Выбора не было. Я сел на пол в обычной позе писца, а принцесса опустилась на ложе в конце стола; Сети остался стоять. После паузы принцесса заговорила.
– Поскольку ты желаешь, брат, чтобы я доверяла секреты не только твоим, но и чужим ушам, я повинуюсь. И все же, – тут она гневно взглянула на меня, – пусть язык остережется повторять то, что слышали уши, а то как бы не осталось ни языка, ни ушей. Мой брат, во время ужина фараону доложили, что в нашем городе начались волнения. Ему доложили, что из-за каких-то неприятностей по поводу низкого израильтянина ты велел обезглавить одного из фараоновых воинов. После чего вспыхнул мятеж, который продолжается до сих пор.
– Странно, что правда достигла ушей фараона так быстро. Вот если бы он услышал об этом на три луны позже, я бы тебе поверил – почти поверил бы.
– Значит, ты действительно обезглавил этого воина?
– Да, я обезглавил его два часа тому на лад.
– Фараон требует отчета об этом деле.
– Фараон, – ответил Сети, подняв глаза, – не властен ставить под сомнение правосудие правителя Таниса.
– Ты заблуждаешься, Сети. Власть фараона безгранична.
– Нет, сестра. Фараон – лишь один человек среди миллионов других, и хотя он говорит от себя, его речи внушены их духом, – но над их духом есть еще более великий дух, который направляет их мысли ради целей, о которых мы ничего не знаем.
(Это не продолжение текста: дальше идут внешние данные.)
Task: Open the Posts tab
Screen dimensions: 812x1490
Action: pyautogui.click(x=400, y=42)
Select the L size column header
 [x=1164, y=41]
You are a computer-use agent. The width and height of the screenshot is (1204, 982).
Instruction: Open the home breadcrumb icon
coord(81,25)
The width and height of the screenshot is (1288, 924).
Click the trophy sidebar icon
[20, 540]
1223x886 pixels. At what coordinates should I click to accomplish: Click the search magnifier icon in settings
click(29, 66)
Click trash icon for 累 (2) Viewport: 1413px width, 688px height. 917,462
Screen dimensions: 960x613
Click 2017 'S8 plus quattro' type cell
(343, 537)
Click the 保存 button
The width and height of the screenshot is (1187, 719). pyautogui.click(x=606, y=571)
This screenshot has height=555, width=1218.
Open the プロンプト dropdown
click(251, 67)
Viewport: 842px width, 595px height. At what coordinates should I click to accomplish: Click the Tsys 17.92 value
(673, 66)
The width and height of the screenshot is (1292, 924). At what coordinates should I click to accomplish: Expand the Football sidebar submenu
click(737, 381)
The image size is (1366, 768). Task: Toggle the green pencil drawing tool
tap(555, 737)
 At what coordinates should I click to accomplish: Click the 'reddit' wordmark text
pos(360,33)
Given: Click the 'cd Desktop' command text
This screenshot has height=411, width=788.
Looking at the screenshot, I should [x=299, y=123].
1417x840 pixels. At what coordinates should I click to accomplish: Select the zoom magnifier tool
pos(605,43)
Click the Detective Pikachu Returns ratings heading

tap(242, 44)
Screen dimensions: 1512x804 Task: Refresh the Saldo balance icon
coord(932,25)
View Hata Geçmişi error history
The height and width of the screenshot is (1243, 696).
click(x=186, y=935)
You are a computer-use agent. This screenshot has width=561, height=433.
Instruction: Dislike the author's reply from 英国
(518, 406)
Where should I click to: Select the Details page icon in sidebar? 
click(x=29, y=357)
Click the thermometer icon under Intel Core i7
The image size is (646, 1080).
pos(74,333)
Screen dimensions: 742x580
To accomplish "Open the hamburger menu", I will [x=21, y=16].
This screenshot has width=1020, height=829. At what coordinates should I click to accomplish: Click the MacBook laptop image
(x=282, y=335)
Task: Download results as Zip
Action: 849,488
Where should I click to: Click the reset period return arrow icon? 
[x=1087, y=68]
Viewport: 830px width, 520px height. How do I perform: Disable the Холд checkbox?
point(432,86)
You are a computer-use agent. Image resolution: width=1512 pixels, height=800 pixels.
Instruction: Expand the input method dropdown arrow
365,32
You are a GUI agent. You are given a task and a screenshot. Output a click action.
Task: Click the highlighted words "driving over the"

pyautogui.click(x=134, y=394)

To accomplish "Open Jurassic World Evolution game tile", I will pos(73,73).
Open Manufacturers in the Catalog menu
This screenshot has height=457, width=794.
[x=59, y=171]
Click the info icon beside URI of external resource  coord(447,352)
– Я не понимаю тебя, Сети.
– Я и не ожидал, что ты поймешь, Таусерт, но на досуге попроси Ану объяснить тебе суть дела. Я уверен, что он понимает.
– О! С меня довольно, – воскликнула Таусерт, поднимаясь. – Выслушай приказ фараона, принц Сети. Завтра ты должен явиться к нему в Зал Совета, за час до полудня, чтобы говорить с ним об этом случае с израильтянскими рабами и воином, которого тебе угодно было лишить жизни. Я хотела сказать тебе еще кое-что, но поскольку это предназначалось только для твоих ушей, я подожду до более удобного случая. Прощай, брат мой.
– Как, ты уже уходишь? А я собирался рассказать тебе об этих израильтянах и особенно об одной девушке по имени – как ее имя, Ана?
– Мерапи, Луна Израиля, принц, – ответил я со вздохом.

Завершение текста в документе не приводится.